## [Quoted passage]
● ● ● ● ●

Asylum applications to be processed more efficiently

Thursday, June 20, 2013

Pretoria - Home Affairs Minister Naledi Pandor today reconfirmed her department’s intention to ensure that applications for asylum in South Africa are adjudicated more efficiently while providing effective and humane administrative assistance to genuine refugees.

Pandor was speaking in Tshwane at an event to mark the annual commemoration of World Refugee Day as declared by the United Nations High Commissioner for Refugees (UNHCR).

With a view to ensuring South Africa is able to contribute to making the lives of refugees and asylum seekers more humane, Pandor said steps are being taken to process applications more efficiently and fairly.

“We are reviewing our procedures and implementing a fast track capacity to process application status,” she said.

“Furthermore, we are strengthening our partnerships with international organisations, including the UNHCR. This extends to finding durable solutions for refugees after a cessation has been declared by the United Nations and they are able to return to their homeland,” she said.

She said government is to liaise very closely with neighbouring countries as part of developing a regional response to asylum seeker and refugee management within the Southern African Development Community (SADC).

● ● ● ● ●

## [Data excerpt]

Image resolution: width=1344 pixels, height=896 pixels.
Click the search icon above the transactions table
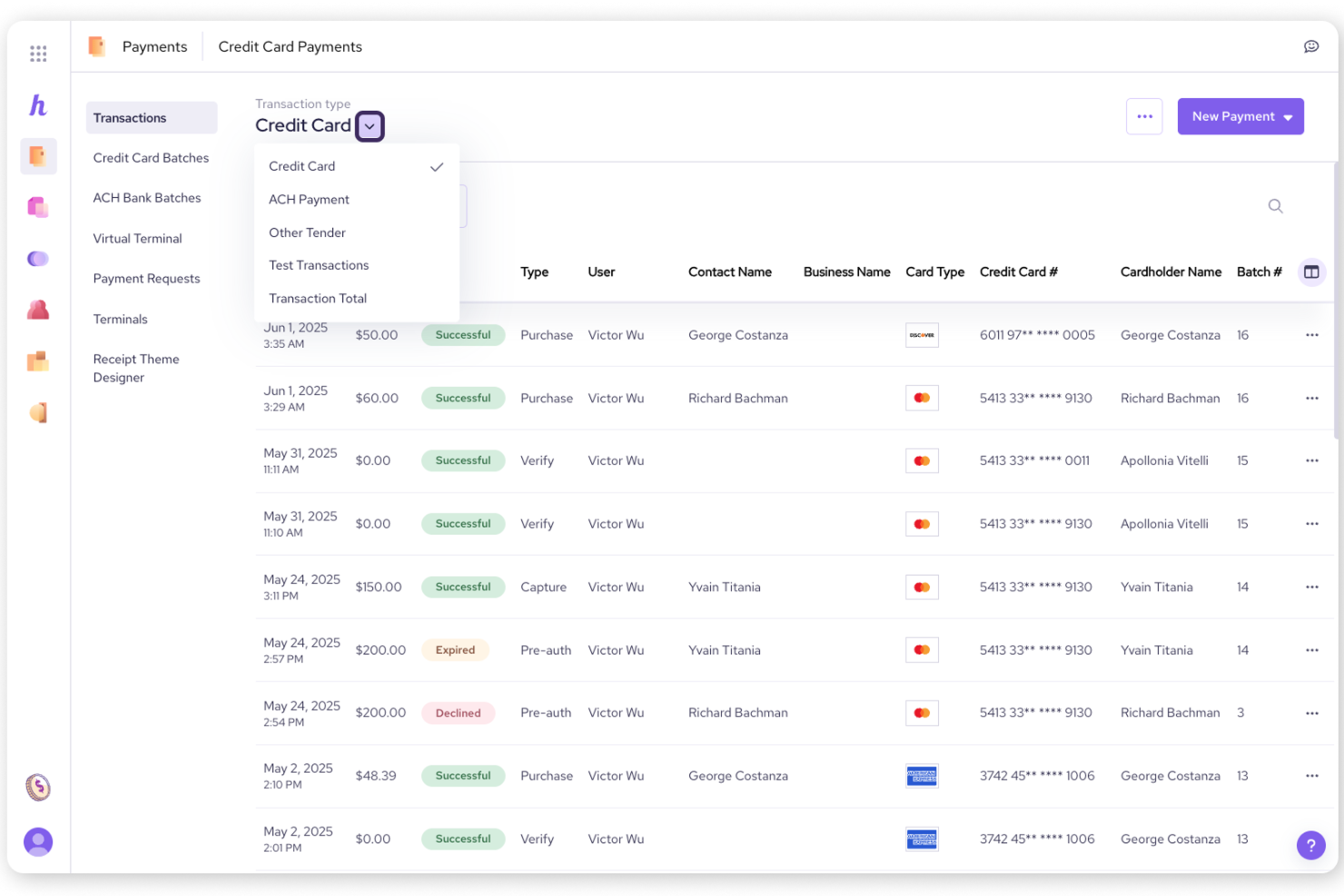point(1275,206)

● ● ● ● ●

## [Work to be completed]
Copy word for word the part of the asylum article above between "Pretoria - Home" and "for Refugees (UNHCR).", inclusive.

## [Completed exercise]
Pretoria - Home Affairs Minister Naledi Pandor today reconfirmed her department’s intention to ensure that applications for asylum in South Africa are adjudicated more efficiently while providing effective and humane administrative assistance to genuine refugees.

Pandor was speaking in Tshwane at an event to mark the annual commemoration of World Refugee Day as declared by the United Nations High Commissioner for Refugees (UNHCR).